Feature #1497: Shared memory method to pass data between processes that share the same node
Enable use of shm transport for regular messages in LRTS
Experimenting with different models has shown that CMA (Cross Memory Attach) is a good candidate for exploiting shm for within-host communication. Shm transport over CMA has already been implemented for the Nocopy Direct API. Having an LRTS based implementation can greatly improve intra-host inter-process performance for large messages (regular, parameter marshalled) across all LRTS based layers.
- Subject changed from Enable use of pxshm on mpi and verbs builds to Enable use of pxshm/xpmem on mpi and verbs builds
Also, './build charm++ gni-crayxe xpmem' fails to build because it tries to build pxshm and xpmem both. The issue is that we build with pxshm by default for gni-crayx* builds and don't disable that when explicitly building with xpmem. From what I've seen, xpmem offers performance nearly on par with user-space memcpy for Cray MPI, so that could potentially become the default on gni builds instead of pxshm if we implement it correctly. The key is to call xpmem_make() on the entire virtual address space during startup, avoiding the high cost of memory registration/deregistration during runtime.
#5 Updated by Nitin Bhat about 1 month ago
- Subject changed from Enable use of pxshm/xpmem on mpi, ofi, and verbs builds to Enable use of shm transport for regular messages in LRTS
- Tags set to #lrts
Using CMA, we don't need a layer dependent shm implementation and can have a generic implementation in the LRTS layer.

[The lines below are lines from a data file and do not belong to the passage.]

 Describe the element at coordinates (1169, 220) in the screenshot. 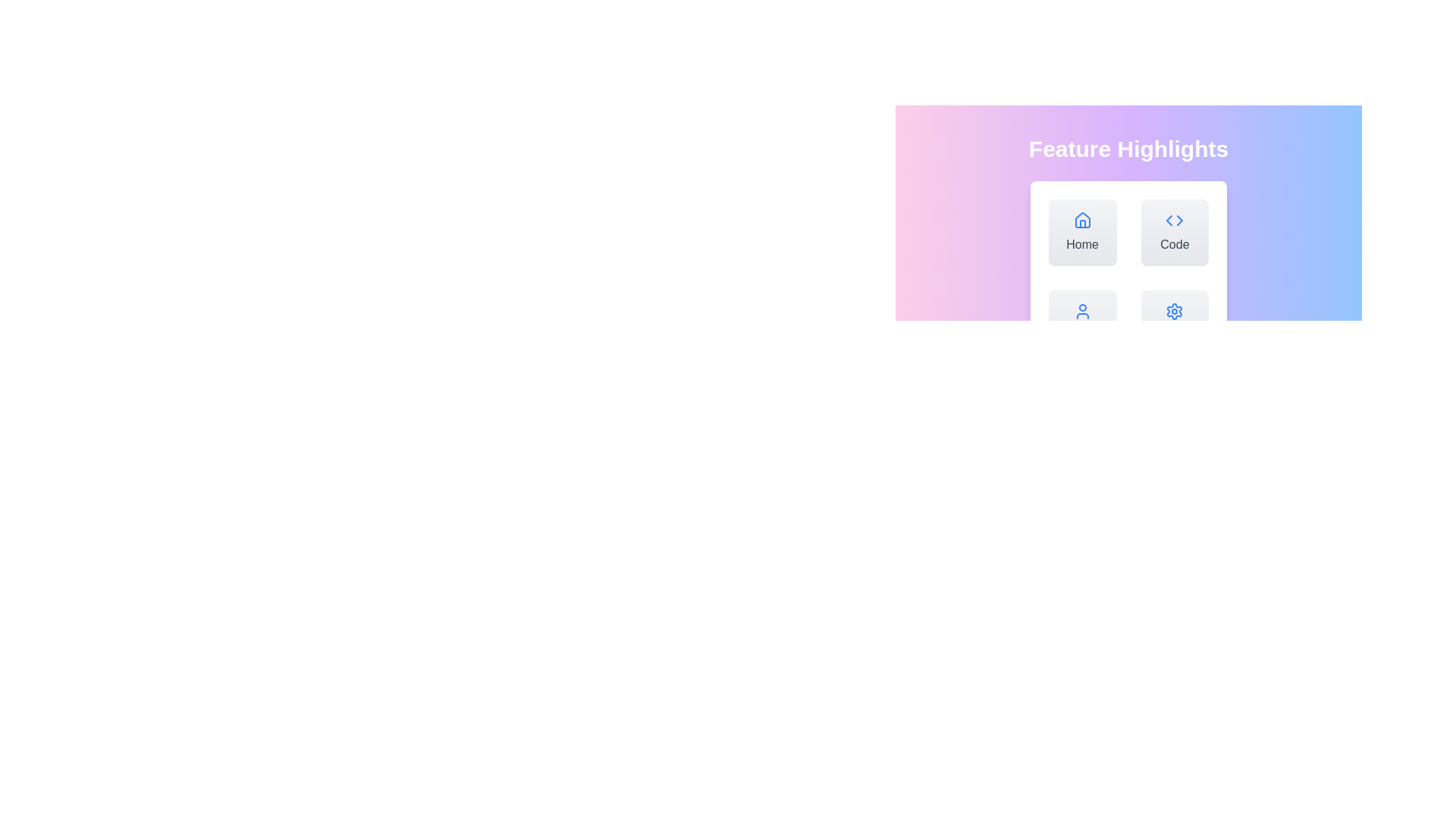

I see `the left arrow icon within the 'Code' button located in the top-right quadrant of the interface` at that location.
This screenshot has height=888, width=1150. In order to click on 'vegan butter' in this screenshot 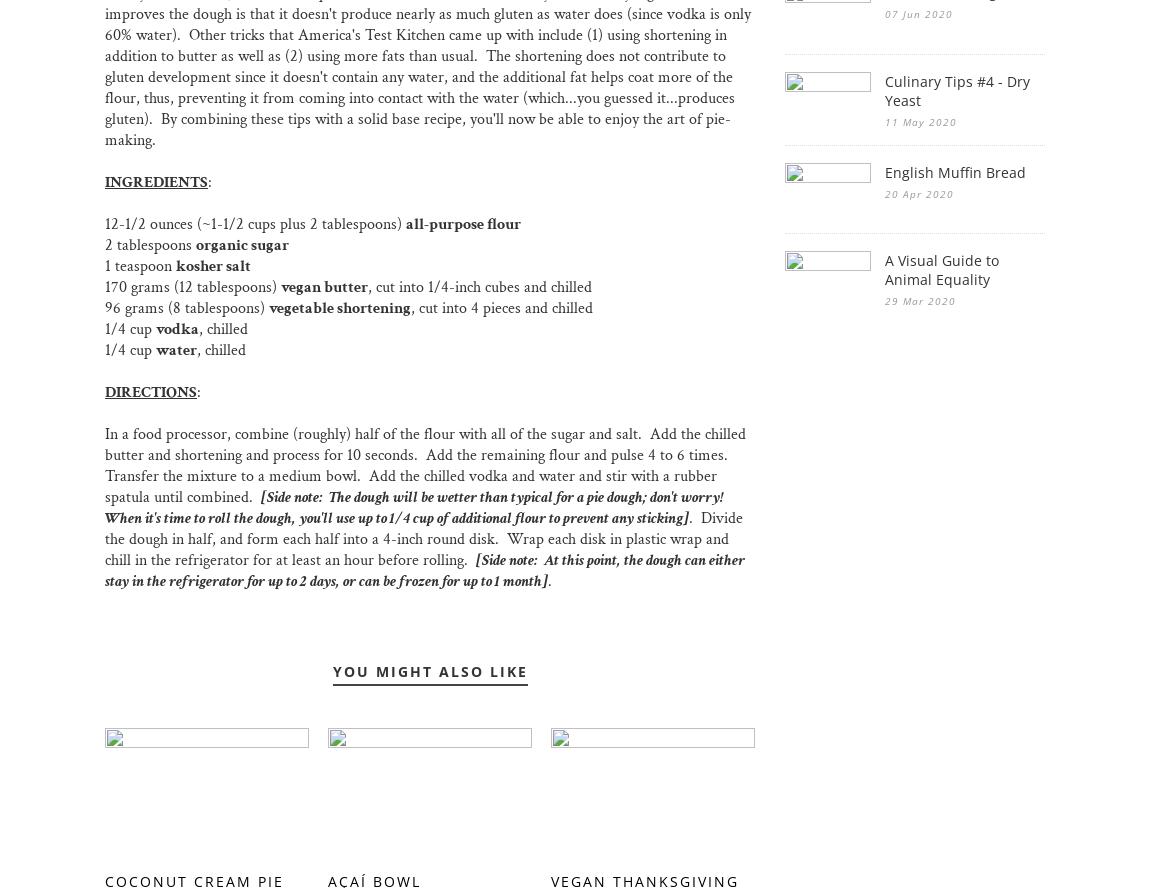, I will do `click(279, 286)`.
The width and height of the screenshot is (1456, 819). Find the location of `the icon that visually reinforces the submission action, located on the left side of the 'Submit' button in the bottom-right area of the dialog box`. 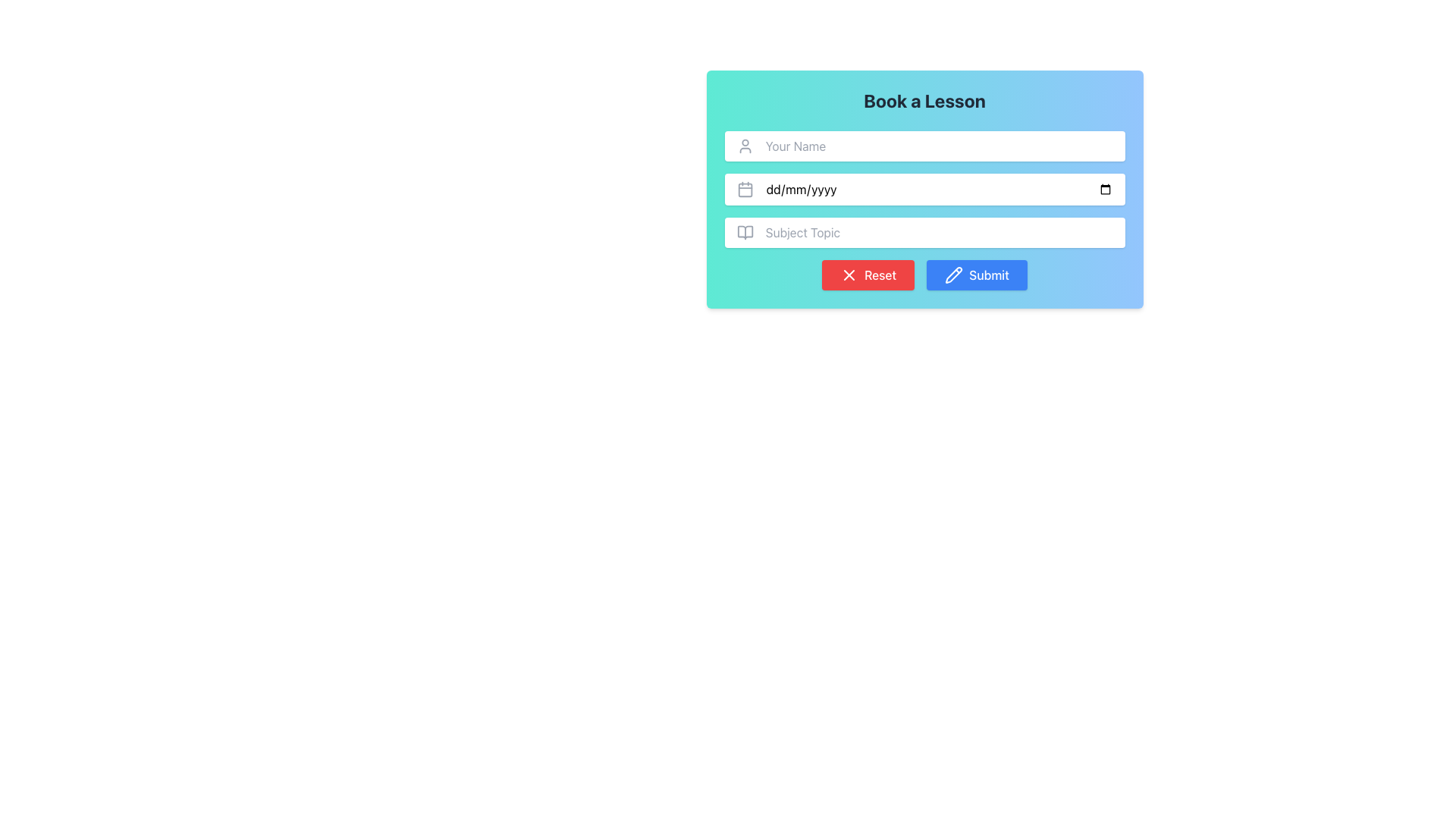

the icon that visually reinforces the submission action, located on the left side of the 'Submit' button in the bottom-right area of the dialog box is located at coordinates (953, 275).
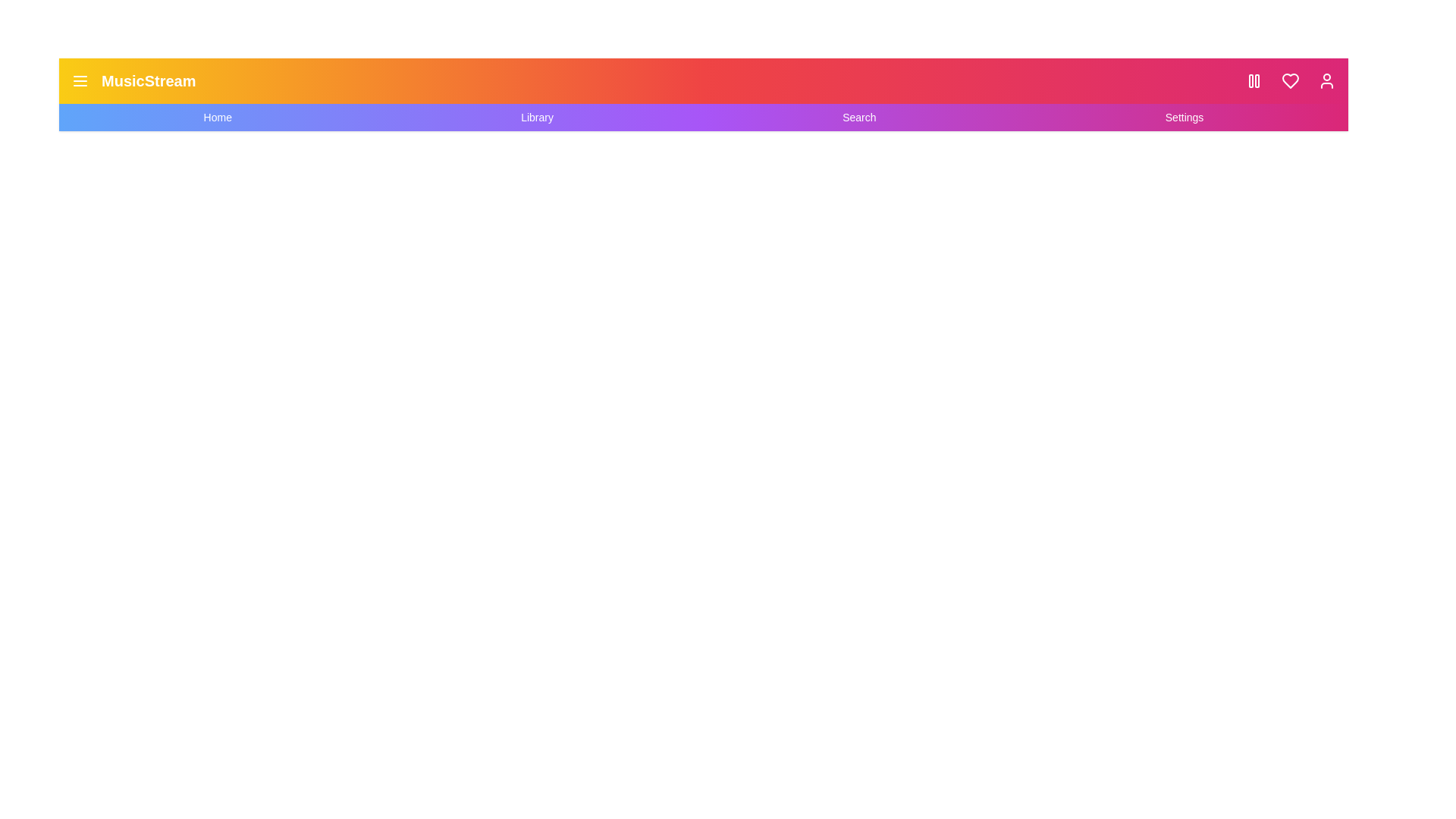  I want to click on the play/pause button to toggle the music state, so click(1254, 81).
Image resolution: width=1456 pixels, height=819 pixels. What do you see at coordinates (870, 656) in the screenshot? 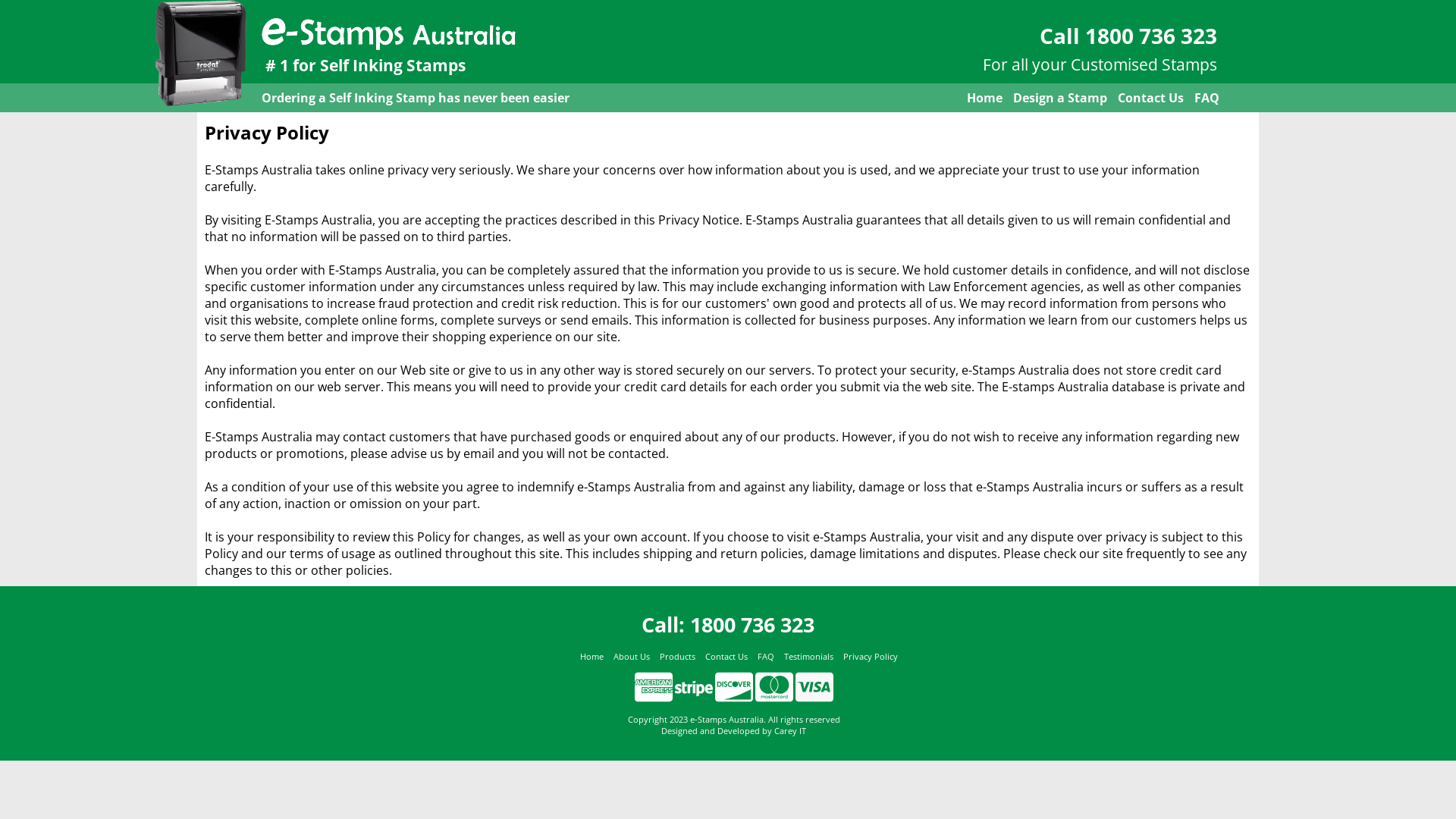
I see `'Privacy Policy'` at bounding box center [870, 656].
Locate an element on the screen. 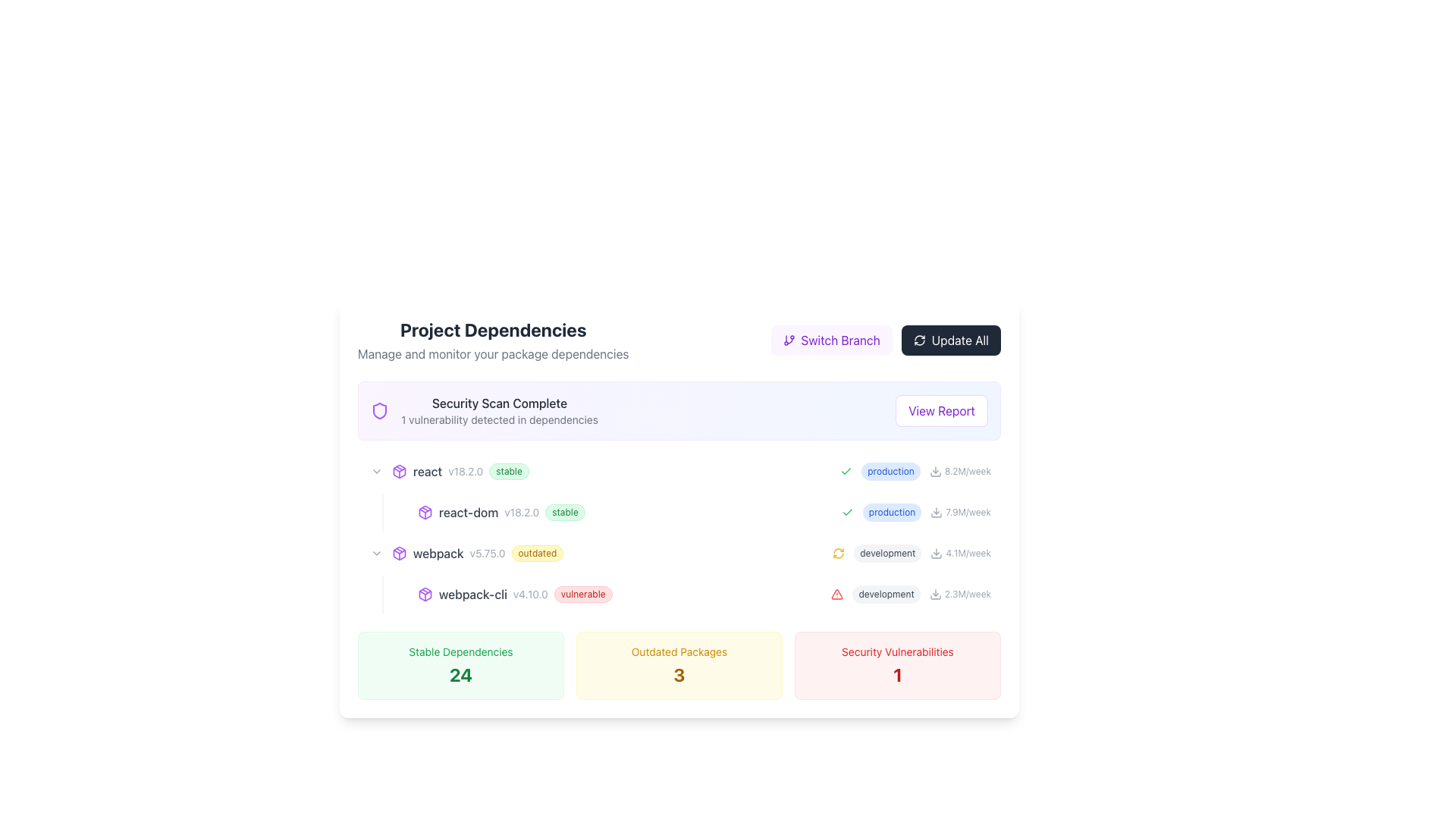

#8 Updated by Nitin Bhat about 1 month ago
There are three LRTS based use cases for shm (using CMA) to be used for intra-host communication:
1. Large messages using the Nocopy Direct API : https://charm.cs.illinois.edu/redmine/issues/1667. (Already implemented)
2. Large messages using the Nocopy Entry Method API : https://charm.cs.illinois.edu/redmine/issues/1657
3. Large messages using regular API : (This feature).